Novel ligands specific for mitochondrial benzodiazepine receptors: 6-arylpyrrolo[2,1-d][1,5]benzothiazepine derivatives. Synthesis, structure-activity relationships, and molecular modeling studies.

A novel class of ligands specific for MBR receptors has been identified: 6-arylpyrrolo[2,1-d][1,5]benzothiazepine derivatives. The majority of newly synthesized esters 37-64 as well as some intermediate ketones showed micro- or nanomolar affinity for [3H]PK 11195 binding inhibition. A SAR study on 42 compounds and a molecular modeling approach led to a preliminary structural selectivity profile: the 6,7-double bond, the carbamoyloxy, alcanoyloxy, and mesyloxy side chains at the 7-position, and the prospective chloro substitution at the 4-position seemed to be the most important structural features improving affinity.

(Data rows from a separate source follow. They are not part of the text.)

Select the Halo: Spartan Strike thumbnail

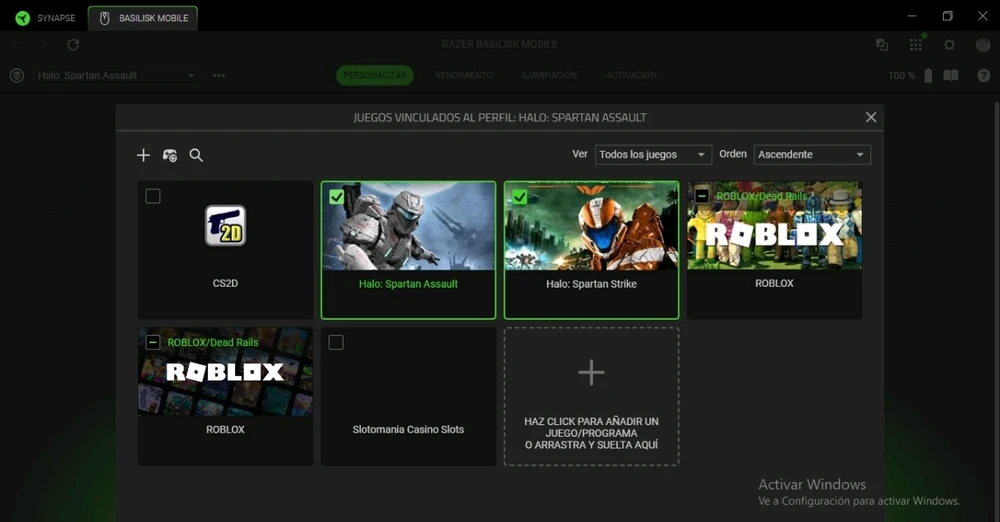tap(591, 227)
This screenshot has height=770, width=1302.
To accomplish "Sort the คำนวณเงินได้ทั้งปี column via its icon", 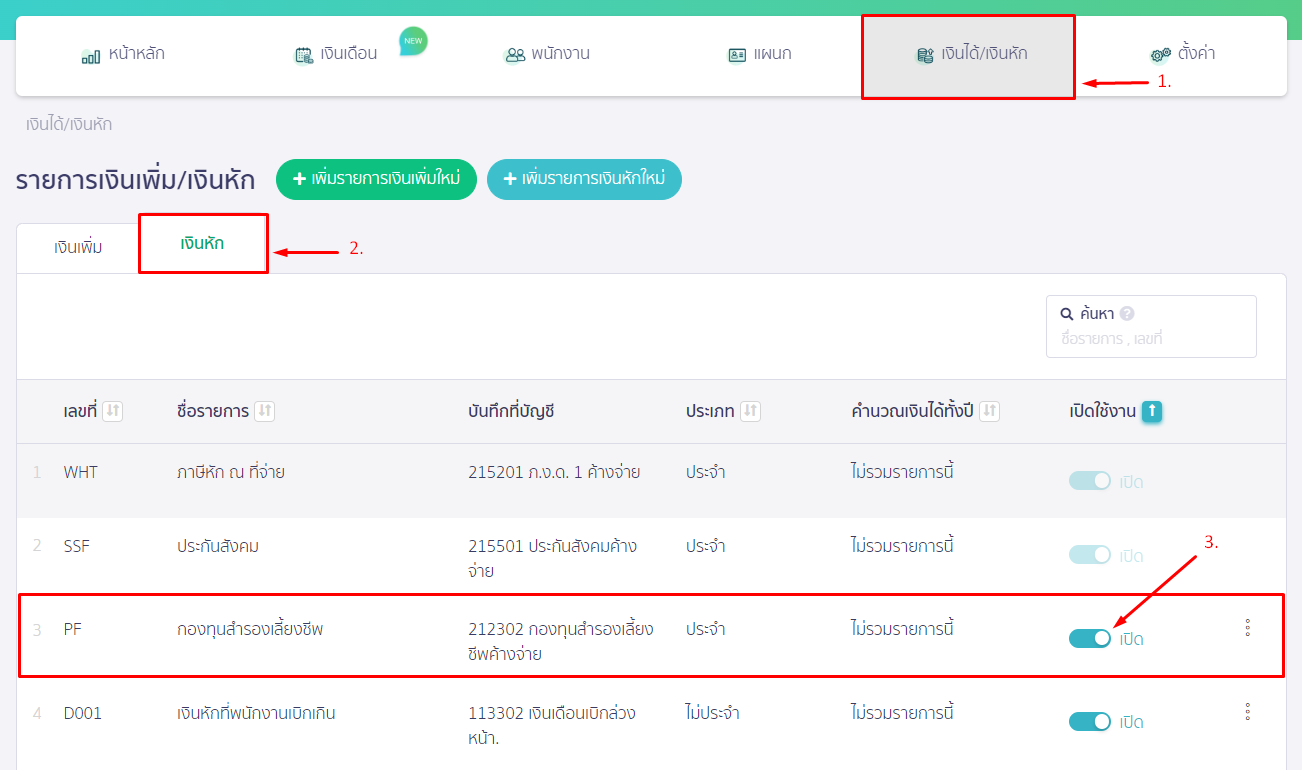I will pos(989,411).
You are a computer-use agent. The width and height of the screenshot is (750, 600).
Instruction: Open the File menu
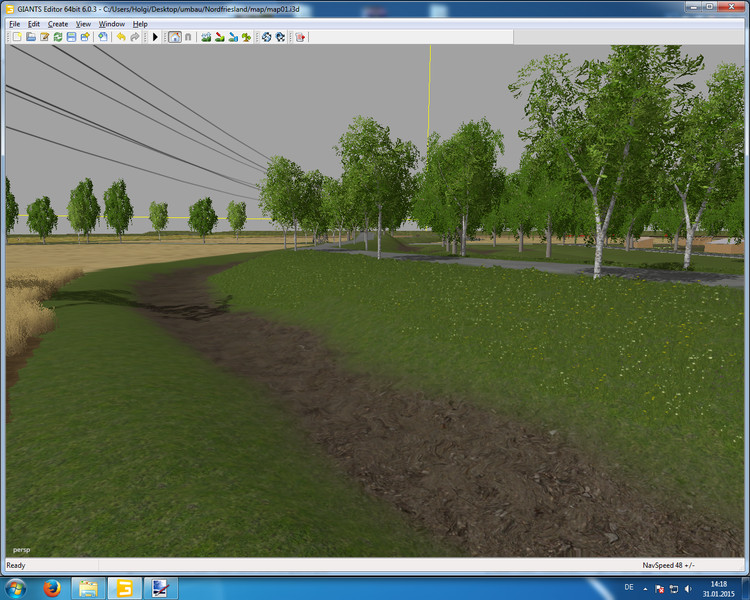[x=14, y=23]
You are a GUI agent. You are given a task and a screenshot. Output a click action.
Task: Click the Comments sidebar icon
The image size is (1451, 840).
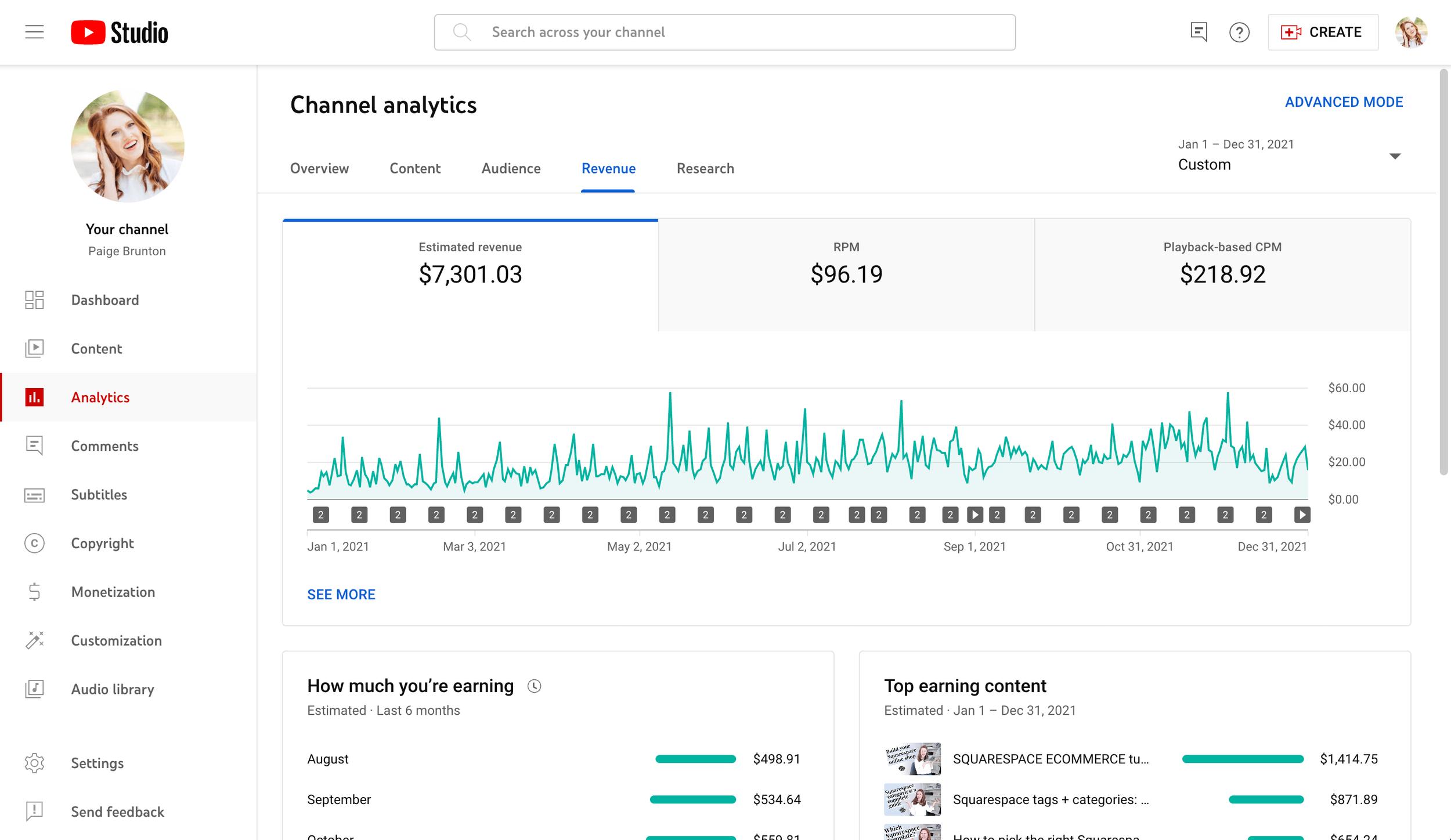click(34, 446)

Therefore, 7-[(dimethylcarbamoyl)oxy]- and 7-acetoxy-4-chloro-6-phenylpyrrolo[2,1-d][1,5]benzothiazepine (43 and 57) were synthesized. With 7-[(dimethylcarbamoyl)oxy]-6-(p-methoxyphenyl)pyrrolo[2,1- d][1,5]benzothiazepine (65), these were the most promising compounds with IC50s of respectively 9, 8, and 9 nM, under conditions where PK 11195 had an IC50 of 2 nM.